PROBLEM —
Reproduce the road-trip blog post below, with its reader comments, word for word from start to finish.

So I just left. But remember that: it's the Arco off 205 in Lathrop. Nastiest restroom on the planet. Germs for miles. Wear a mask and keep your windows rolled up when you speed past. You'll thank me later.

And now we're off to Flagstaff. There was a little wine bar downtown with the cutest little rack of miniature glasses for tastings, and I'm going to find out if it's still there.

XO

14 comments:

Jazz said...

I've never understood how they can miss a hole a foot across but when it comes to sex, they never ever miss do they?

Anonymous said...

Have you ever given any thought to purchasing a really fine motor home? I would think you could score one for under $50,000 and it would eliminate all of the hair issues and broken locks in the L.Q. inns, filthy restrooms on the road, searching for vegetables in less than desirable neighborhoods [they would be in your own frig] and a comfy place to write your bog as well as your own clean bed every night. Sounds like a perfect solution to the travel issues and angst.

Laurie said...

Heh - for someone who hates body fluids you sure love to write about them!

My husband is clean in the bathroom too, and always leaves the seat down, and doesn't understand why other men have any problems with that. And this is a guy who is sloppy in every other way.

peggy gatto said...

Man, you guys are "movin"! And here I thought you might stay in SF for a day or 2!!!
Safe journey!

peggy gatto said...

Man, you guys are "movin"! And here I thought you might stay in SF for a day or 2!!!
Safe journey!

Mandi said...

Such adventures! This is why I will never drive across long distances again. I fear public restrooms.

Oh, and if there was such a thing as an "ass-pit" (which would be way worse than armpit), then it is Bakersfield. My mother lives there. It is...well, it just gives me the shivers. Yuck.

Sharon said...

Maybe they expected you to go outback & pee in the big gulp attached to the key. Geesh!

Chris said...

ENTRIES PROVIDED —
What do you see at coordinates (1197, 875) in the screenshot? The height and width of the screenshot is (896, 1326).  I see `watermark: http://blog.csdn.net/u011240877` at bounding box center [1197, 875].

--

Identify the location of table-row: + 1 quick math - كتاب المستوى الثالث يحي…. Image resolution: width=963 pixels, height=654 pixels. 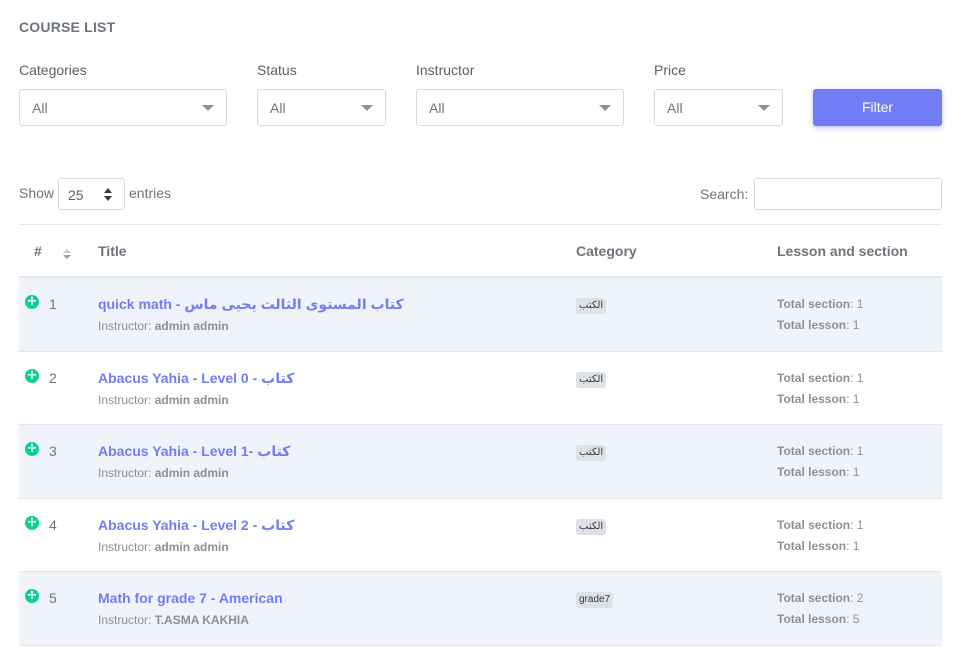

TASK ANSWER —
So I just left. But remember that: it's the Arco off 205 in Lathrop. Nastiest restroom on the planet. Germs for miles. Wear a mask and keep your windows rolled up when you speed past. You'll thank me later.

And now we're off to Flagstaff. There was a little wine bar downtown with the cutest little rack of miniature glasses for tastings, and I'm going to find out if it's still there.

XO

14 comments:

Jazz said...

I've never understood how they can miss a hole a foot across but when it comes to sex, they never ever miss do they?

Anonymous said...

Have you ever given any thought to purchasing a really fine motor home? I would think you could score one for under $50,000 and it would eliminate all of the hair issues and broken locks in the L.Q. inns, filthy restrooms on the road, searching for vegetables in less than desirable neighborhoods [they would be in your own frig] and a comfy place to write your bog as well as your own clean bed every night. Sounds like a perfect solution to the travel issues and angst.

Laurie said...

Heh - for someone who hates body fluids you sure love to write about them!

My husband is clean in the bathroom too, and always leaves the seat down, and doesn't understand why other men have any problems with that. And this is a guy who is sloppy in every other way.

peggy gatto said...

Man, you guys are "movin"! And here I thought you might stay in SF for a day or 2!!!
Safe journey!

peggy gatto said...

Man, you guys are "movin"! And here I thought you might stay in SF for a day or 2!!!
Safe journey!

Mandi said...

Such adventures! This is why I will never drive across long distances again. I fear public restrooms.

Oh, and if there was such a thing as an "ass-pit" (which would be way worse than armpit), then it is Bakersfield. My mother lives there. It is...well, it just gives me the shivers. Yuck.

Sharon said...

Maybe they expected you to go outback & pee in the big gulp attached to the key. Geesh!

Chris said...